41.11. 深入了解 PL/pgSQL

本節討論一些實作的細節,這些細節通常對於 PL/pgSQL 使用者來說很重要。

42.11.1. 變數代換

PL/pgSQL 函數中的 SQL 語句和表示式可以引用函數的變數和參數。在後端處理時,PL/pgSQL 會將查詢參數代換為資料內容的引用。僅在語法上允許使用參數或欄位引用的位置代換參數。有一個極端的情況,請參考以下不良程式風格的範例:

  1. INSERT INTO foo (foo) VALUES (foo);

從語法上講,第一個出現的 foo 必須是一個資料表名稱,因此即使該函數具有一個名為 foo 的變數,也不能將其代換。第二個出現的 foo 必須是資料表的欄位名稱,因此也不會被代換。 只有第三次出現的 foo 才可以引用該函數的變數。

提醒
版本 9.0 之前的 PostgreSQL 會在所有這三種情況下都嘗試代換該變數,從而導致語法錯誤。

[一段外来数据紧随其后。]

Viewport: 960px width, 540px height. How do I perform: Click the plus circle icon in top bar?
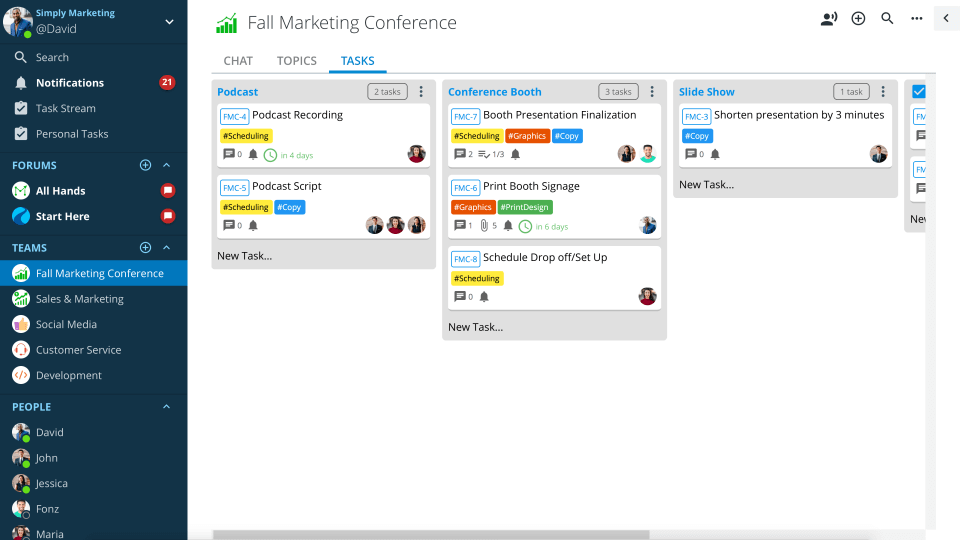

由於變數的名稱在語法上與資料表欄位的名稱沒有差別,因此在引用資料表的語句中可能存在歧義:給予的名稱是要引用資料表欄位還是變數? 我們將前面的範例更改為

  1. INSERT INTO dest (col) SELECT foo + bar FROM src;

在這裡,dest 和 src 必須是資料表名稱,col 必須是 dest 的欄位,但是 foo 和 bar 可能合理地是函數的變數或 src 的欄位。

預設情況下,如果 SQL 語句中的名稱可以引用變數或資料表欄位,則 PL/pgSQL 將回報錯誤。您可以透過重新命名變數或欄位,限定引用或告訴 PL/pgSQL 偏好哪種解釋來解決此問題。

最簡單的解決方案是重新命名變數或欄位。常見的命名規則是對 PL/pgSQL 變數使用與對欄位名不同的命名約定。例如,如果您一致地命名函數變數 vsomething,而您的欄位名稱都不以 v 開頭,就絕對不會發生衝突。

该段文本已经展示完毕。